-- start of EXCERPTED TEXT --

I partnered with our Platform Principal Designer to define the template taxonomy and architecture, then worked with 6 staff+ engineers to build code counterparts for each template — enabling teams to adopt complete page structures rather than assembling them from scratch.

Disciplines

Information Architecture Interaction Design Design Systems Design Ops

Key Partners

Platform Principal Designer, Head of Design Ops, 2 Senior Design Directors, 2 Principals, 1 Staff Designer, 6 Staff+ Engineers

Scope

Page headers, data grids, serial processes, navigation, takeovers, drawers, panels, modals, tabs, filters, breakpoints, margins, UI shell

Foundation

Built on the Trinity Design System token architecture and component library

The Challenge

A design system without page-level guidance is a box of parts without assembly instructions.

Unified components solved the consistency problem at the element level. But the experience layer — how pages are structured, how workflows flow, how information is organized — remained a free-for-all.

Components ≠ Experiences

A design system gives you buttons and inputs. It doesn't tell you how to structure a settings page, architect a data-heavy workflow, or guide a user through a multi-step payment process.

Inconsistent Assembly

Designers across three products were interpreting the same components into wildly different page structures, navigation patterns, and information hierarchies — undermining the consistency the design system was built to create.

Scale Across Products

Templates needed to work for BILL, Divvy, and Invoice2Go — each with different workflow densities, user mental models, and technical constraints — while remaining cohesive enough to feel like one platform.

Research & Discovery

Four workshops with the entire design org to map the experience landscape.

Rather than designing templates in isolation, I partnered with the Head of Design Ops, 2 Senior Design Directors, 2 Principals, and a Staff Designer to run a series of org-wide workshops that inventoried every core flow across the ecosystem — grounding the template library in real organizational knowledge.

01

Flow Inventory

Mapped every core workflow across BILL, Divvy, and Invoice2Go — payments, approvals, onboarding, reporting, settings — to create a comprehensive ecosystem view.

02

Grading Rubric

Evaluated each workflow against consistency, usability, and architectural criteria — surfacing where the experience broke down and where patterns repeated.

-- end of EXCERPTED TEXT --
-- start of INFORMATION PROVIDED --

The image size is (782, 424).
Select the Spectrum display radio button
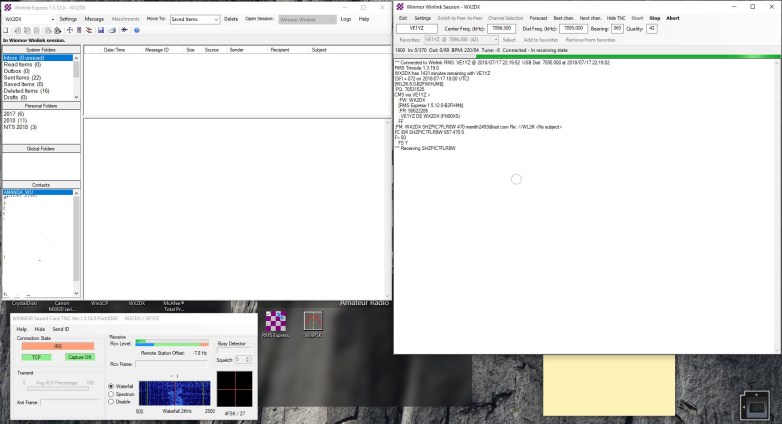pyautogui.click(x=111, y=394)
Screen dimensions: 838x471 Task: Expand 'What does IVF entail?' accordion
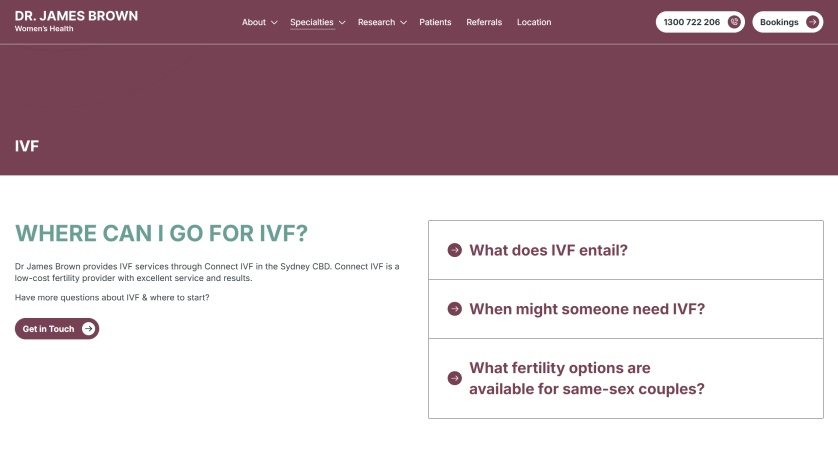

-- end of INFORMATION PROVIDED --

_STATED EXERCISE A_
Answer these questions from the text on page templates:
(i) How many staff+ engineers helped build code counterparts for the templates?
(ii) Which three products did the templates need to work for?
(iii) How many workshops were held with the entire design org?
_STATED EXERCISE B_
Write out a passage of the text on page templates word for word, starting at "Rather than designing" and ending at "where patterns repeated.".
Work from the text on page templates alone.

_WRITTEN REPLY A_
(i) Six.
(ii) BILL, Divvy, and Invoice2Go.
(iii) Four.

_WRITTEN REPLY B_
Rather than designing templates in isolation, I partnered with the Head of Design Ops, 2 Senior Design Directors, 2 Principals, and a Staff Designer to run a series of org-wide workshops that inventoried every core flow across the ecosystem — grounding the template library in real organizational knowledge.

01

Flow Inventory

Mapped every core workflow across BILL, Divvy, and Invoice2Go — payments, approvals, onboarding, reporting, settings — to create a comprehensive ecosystem view.

02

Grading Rubric

Evaluated each workflow against consistency, usability, and architectural criteria — surfacing where the experience broke down and where patterns repeated.